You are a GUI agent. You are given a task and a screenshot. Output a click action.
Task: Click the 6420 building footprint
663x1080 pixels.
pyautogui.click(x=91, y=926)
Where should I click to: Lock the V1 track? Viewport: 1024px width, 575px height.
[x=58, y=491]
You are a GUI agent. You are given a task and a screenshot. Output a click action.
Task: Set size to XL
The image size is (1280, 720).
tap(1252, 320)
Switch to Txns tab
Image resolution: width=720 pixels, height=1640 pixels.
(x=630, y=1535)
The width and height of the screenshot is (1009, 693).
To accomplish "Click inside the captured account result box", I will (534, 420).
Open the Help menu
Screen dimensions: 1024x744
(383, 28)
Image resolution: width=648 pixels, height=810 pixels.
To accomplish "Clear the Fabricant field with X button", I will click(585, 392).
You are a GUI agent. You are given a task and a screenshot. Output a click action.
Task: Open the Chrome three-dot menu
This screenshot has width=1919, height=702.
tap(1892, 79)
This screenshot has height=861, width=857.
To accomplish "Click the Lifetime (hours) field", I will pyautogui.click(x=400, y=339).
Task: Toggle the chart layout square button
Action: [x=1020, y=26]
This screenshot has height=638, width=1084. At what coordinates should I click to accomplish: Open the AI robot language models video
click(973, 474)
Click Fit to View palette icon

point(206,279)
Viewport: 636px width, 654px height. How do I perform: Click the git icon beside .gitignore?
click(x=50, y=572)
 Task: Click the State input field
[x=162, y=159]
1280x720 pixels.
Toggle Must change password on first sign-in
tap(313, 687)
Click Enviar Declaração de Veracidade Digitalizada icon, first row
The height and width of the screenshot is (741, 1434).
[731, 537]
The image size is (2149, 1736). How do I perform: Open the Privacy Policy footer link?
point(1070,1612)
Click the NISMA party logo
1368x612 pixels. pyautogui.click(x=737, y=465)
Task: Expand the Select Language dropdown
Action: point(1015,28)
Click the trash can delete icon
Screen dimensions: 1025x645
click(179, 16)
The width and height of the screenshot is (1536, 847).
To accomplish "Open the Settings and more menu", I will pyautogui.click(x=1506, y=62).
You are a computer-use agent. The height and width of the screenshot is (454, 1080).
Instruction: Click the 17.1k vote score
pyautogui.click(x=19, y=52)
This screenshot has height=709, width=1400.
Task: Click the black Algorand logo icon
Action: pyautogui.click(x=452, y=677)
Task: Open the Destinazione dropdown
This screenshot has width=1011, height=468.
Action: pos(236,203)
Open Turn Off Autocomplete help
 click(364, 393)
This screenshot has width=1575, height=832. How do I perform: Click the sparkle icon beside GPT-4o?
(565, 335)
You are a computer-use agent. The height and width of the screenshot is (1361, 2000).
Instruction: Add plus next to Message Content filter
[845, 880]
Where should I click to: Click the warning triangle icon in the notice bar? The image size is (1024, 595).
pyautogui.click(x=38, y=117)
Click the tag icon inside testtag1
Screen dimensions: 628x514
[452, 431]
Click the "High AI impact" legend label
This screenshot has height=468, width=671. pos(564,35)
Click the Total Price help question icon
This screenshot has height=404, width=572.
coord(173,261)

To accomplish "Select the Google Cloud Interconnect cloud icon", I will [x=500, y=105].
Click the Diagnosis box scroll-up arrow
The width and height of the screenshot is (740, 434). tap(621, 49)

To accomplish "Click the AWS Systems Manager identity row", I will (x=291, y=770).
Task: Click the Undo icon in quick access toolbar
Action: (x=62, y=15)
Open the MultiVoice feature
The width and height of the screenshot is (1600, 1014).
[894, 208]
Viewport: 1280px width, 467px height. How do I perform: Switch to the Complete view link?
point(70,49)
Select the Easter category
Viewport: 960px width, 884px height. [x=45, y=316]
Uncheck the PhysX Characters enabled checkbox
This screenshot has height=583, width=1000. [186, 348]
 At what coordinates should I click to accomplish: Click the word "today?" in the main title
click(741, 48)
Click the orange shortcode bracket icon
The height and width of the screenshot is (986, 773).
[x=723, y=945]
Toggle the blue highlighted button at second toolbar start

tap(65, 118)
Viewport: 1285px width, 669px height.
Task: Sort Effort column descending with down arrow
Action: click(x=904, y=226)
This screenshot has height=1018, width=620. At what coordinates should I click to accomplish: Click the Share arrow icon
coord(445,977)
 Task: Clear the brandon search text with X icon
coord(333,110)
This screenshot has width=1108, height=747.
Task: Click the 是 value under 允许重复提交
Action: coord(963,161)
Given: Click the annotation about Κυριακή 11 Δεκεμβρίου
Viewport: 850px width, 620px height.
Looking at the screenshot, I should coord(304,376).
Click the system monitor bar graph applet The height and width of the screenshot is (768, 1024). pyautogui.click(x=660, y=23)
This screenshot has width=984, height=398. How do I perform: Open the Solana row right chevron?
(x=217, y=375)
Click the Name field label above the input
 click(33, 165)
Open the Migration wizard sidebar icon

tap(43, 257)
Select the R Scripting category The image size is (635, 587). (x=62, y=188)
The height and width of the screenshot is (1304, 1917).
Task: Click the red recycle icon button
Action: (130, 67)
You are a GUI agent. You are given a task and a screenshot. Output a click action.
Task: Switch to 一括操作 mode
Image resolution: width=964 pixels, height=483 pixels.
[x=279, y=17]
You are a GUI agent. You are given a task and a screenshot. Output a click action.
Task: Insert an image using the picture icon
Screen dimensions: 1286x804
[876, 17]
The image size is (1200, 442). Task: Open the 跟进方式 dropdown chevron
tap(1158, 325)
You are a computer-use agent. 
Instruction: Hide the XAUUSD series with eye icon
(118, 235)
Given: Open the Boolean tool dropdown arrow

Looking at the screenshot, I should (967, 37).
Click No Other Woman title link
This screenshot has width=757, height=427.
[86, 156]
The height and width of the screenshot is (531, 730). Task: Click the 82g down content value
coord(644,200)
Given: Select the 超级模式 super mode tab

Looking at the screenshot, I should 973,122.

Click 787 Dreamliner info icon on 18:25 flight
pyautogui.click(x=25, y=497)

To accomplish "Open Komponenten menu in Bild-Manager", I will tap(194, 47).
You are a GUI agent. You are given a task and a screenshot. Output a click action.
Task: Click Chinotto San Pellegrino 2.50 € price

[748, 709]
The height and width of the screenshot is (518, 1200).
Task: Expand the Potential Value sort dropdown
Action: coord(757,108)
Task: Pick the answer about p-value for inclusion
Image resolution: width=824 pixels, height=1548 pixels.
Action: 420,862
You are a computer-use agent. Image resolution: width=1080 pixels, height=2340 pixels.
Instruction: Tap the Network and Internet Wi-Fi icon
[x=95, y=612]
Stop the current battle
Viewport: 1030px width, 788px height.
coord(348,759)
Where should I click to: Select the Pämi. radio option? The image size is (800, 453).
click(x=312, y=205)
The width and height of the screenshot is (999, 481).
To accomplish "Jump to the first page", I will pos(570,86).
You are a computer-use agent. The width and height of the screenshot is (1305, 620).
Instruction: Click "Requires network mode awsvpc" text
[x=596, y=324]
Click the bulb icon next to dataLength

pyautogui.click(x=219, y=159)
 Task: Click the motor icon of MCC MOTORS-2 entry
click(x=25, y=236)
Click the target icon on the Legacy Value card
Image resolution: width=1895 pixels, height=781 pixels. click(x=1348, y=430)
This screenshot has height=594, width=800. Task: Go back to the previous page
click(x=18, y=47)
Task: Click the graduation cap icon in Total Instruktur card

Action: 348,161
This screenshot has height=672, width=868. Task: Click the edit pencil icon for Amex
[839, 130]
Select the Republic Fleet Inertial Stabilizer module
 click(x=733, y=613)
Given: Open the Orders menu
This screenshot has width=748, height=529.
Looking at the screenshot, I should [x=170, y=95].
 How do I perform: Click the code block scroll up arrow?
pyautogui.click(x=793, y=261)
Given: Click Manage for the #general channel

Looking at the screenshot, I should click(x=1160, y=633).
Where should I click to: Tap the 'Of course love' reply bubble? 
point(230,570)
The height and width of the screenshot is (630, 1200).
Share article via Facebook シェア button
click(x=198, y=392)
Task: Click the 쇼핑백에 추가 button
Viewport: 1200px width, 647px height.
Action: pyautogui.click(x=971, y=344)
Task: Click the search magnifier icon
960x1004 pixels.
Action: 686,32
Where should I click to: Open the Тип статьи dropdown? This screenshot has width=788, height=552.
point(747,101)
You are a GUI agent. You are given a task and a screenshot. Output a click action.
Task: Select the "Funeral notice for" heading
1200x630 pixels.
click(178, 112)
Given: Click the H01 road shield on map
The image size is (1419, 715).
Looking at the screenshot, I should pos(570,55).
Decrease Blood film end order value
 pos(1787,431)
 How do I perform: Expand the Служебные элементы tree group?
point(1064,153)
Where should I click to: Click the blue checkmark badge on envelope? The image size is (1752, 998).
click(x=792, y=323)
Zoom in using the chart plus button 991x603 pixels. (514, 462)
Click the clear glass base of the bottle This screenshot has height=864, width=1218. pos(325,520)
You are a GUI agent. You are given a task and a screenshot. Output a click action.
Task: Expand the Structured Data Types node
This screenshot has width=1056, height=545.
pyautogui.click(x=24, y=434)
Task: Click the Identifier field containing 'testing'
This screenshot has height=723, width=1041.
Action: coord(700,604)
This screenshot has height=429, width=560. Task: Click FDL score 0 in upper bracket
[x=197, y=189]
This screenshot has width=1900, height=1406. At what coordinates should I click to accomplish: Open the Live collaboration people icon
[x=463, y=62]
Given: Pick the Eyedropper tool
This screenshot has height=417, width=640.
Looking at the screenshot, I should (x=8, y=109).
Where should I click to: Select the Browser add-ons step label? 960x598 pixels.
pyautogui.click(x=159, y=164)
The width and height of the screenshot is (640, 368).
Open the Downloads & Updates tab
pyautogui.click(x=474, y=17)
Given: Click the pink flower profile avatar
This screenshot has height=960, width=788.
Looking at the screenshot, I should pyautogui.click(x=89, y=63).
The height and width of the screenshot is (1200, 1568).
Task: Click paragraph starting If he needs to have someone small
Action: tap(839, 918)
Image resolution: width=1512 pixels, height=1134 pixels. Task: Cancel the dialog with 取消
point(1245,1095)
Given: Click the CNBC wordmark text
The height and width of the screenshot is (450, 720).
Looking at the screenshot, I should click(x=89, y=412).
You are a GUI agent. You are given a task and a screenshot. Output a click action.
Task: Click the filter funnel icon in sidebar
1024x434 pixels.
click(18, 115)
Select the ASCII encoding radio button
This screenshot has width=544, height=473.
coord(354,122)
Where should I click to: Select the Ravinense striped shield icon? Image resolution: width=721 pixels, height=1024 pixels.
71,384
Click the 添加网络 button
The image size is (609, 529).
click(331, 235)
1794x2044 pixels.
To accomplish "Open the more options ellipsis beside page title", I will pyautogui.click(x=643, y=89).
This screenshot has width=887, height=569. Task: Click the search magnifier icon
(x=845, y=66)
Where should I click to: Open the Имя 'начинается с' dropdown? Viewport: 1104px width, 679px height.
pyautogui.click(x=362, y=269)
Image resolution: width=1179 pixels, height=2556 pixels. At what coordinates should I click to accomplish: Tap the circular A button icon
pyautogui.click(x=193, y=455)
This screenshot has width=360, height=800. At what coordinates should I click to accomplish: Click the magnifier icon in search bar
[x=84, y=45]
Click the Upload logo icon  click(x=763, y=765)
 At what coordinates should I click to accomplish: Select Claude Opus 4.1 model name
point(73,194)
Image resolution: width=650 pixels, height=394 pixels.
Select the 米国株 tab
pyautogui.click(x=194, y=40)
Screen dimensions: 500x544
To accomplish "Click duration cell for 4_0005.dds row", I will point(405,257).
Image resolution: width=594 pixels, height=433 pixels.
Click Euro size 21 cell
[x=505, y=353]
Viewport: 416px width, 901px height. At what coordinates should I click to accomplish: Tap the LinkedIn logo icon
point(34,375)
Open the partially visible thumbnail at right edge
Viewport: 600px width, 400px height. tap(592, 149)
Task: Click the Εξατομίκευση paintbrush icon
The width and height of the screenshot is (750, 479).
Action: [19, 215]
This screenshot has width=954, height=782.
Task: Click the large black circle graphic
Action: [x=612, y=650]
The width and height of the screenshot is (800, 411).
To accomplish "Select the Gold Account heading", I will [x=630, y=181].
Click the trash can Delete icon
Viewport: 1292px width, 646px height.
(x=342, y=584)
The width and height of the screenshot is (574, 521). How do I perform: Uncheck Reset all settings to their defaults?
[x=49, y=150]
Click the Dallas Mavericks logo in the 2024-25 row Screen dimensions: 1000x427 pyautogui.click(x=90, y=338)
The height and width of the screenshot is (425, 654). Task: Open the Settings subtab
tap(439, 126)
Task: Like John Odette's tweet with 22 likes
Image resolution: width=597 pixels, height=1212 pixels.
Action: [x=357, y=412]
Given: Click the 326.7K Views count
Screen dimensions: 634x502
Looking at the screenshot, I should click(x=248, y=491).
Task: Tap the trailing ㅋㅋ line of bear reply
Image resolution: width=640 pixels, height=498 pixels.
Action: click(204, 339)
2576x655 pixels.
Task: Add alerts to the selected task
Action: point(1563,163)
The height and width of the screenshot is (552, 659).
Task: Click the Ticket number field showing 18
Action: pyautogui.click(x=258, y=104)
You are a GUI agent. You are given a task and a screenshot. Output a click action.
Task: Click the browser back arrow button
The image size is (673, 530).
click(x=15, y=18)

• • •

▶ REQUIREMENT: If a line in the data above holds the string "Pick", report that line.

▶ OUTPUT OF THE EXERCISE:
Task: Pick the answer about p-value for inclusion
Given: Pick the Eyedropper tool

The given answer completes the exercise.